Data extract>
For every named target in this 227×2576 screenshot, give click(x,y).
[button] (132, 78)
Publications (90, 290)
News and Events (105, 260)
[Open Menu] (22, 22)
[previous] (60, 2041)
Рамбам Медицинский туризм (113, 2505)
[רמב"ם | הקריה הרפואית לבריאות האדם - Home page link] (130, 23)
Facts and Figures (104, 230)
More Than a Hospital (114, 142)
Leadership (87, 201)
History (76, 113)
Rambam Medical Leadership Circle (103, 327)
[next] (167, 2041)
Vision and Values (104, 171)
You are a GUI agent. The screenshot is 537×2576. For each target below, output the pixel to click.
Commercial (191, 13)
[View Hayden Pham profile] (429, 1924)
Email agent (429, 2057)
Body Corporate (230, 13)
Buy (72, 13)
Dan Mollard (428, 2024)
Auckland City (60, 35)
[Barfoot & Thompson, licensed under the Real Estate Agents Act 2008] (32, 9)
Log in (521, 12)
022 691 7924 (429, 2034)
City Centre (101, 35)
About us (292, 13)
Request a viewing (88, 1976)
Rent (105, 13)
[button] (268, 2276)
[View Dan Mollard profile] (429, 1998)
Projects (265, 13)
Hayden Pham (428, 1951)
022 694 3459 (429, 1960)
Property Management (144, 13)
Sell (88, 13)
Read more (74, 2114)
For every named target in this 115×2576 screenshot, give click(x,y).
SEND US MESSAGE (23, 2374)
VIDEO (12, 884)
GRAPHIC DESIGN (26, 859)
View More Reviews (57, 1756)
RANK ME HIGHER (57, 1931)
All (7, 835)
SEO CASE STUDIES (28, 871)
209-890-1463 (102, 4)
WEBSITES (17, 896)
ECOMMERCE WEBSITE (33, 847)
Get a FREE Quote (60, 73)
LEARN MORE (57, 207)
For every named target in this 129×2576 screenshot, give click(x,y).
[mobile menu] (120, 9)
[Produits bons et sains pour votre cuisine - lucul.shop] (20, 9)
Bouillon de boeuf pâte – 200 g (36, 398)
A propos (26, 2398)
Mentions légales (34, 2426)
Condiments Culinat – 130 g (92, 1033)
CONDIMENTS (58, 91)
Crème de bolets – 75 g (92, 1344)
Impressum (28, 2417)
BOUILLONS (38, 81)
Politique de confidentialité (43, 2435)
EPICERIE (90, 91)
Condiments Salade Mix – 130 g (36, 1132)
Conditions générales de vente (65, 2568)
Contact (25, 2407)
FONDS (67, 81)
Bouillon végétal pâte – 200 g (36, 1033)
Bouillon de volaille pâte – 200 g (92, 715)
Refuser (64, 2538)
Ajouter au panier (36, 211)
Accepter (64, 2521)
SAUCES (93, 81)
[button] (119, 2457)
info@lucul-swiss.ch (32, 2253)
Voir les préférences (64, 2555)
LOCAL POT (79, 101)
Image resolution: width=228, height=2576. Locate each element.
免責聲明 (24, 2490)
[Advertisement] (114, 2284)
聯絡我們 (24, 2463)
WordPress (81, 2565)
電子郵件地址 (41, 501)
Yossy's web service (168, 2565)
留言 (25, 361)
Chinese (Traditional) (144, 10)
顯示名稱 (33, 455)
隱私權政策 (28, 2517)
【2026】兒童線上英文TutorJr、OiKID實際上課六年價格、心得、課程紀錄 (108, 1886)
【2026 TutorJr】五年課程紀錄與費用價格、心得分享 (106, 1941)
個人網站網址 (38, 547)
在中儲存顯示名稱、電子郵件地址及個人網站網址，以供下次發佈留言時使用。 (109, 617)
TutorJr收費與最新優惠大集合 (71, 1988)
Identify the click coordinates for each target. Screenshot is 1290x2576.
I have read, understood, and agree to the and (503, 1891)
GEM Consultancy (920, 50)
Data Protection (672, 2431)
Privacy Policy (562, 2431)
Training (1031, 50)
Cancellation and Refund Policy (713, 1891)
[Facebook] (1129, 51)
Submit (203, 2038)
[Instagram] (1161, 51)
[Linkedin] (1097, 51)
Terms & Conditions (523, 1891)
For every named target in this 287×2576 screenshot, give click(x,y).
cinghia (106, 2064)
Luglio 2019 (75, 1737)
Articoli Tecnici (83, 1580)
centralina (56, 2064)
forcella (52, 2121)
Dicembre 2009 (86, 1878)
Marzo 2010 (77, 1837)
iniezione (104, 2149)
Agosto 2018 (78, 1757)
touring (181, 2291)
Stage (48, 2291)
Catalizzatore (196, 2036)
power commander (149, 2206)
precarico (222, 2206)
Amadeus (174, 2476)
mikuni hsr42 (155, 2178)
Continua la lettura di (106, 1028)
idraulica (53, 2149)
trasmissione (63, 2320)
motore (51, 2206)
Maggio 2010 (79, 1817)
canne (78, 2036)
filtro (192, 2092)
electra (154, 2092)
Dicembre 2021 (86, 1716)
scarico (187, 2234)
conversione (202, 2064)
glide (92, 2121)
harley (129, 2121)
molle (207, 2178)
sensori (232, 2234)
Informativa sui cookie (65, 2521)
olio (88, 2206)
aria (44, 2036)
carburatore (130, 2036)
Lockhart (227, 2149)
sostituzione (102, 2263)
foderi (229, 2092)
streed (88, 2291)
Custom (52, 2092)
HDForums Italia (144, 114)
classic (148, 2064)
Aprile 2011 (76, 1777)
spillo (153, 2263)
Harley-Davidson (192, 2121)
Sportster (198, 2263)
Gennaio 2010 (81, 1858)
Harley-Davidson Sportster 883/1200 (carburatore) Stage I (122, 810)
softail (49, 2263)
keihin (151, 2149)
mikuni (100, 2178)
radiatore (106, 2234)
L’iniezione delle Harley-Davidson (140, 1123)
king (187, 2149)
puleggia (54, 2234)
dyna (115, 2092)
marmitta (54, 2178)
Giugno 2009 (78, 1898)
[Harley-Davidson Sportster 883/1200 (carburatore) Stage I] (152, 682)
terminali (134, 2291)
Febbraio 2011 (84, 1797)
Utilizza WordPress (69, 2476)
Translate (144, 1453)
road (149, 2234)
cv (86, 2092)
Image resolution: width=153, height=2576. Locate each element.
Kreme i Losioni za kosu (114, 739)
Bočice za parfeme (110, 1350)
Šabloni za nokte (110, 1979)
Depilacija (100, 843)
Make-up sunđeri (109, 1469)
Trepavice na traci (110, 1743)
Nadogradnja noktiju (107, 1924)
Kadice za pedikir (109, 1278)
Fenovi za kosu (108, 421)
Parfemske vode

Task prompt>
All lines in the listing above from the line containing "marmitta (54, 2178)" to the line containing "Trepavice na traci (110, 1743)", inclusive, should be retyped exactly; no other lines should appear.

Result for this task>
marmitta (54, 2178)
Giugno 2009 (78, 1898)
[Harley-Davidson Sportster 883/1200 (carburatore) Stage I] (152, 682)
terminali (134, 2291)
Febbraio 2011 (84, 1797)
Utilizza WordPress (69, 2476)
Translate (144, 1453)
road (149, 2234)
cv (86, 2092)
Image resolution: width=153, height=2576. Locate each element.
Kreme i Losioni za kosu (114, 739)
Bočice za parfeme (110, 1350)
Šabloni za nokte (110, 1979)
Depilacija (100, 843)
Make-up sunđeri (109, 1469)
Trepavice na traci (110, 1743)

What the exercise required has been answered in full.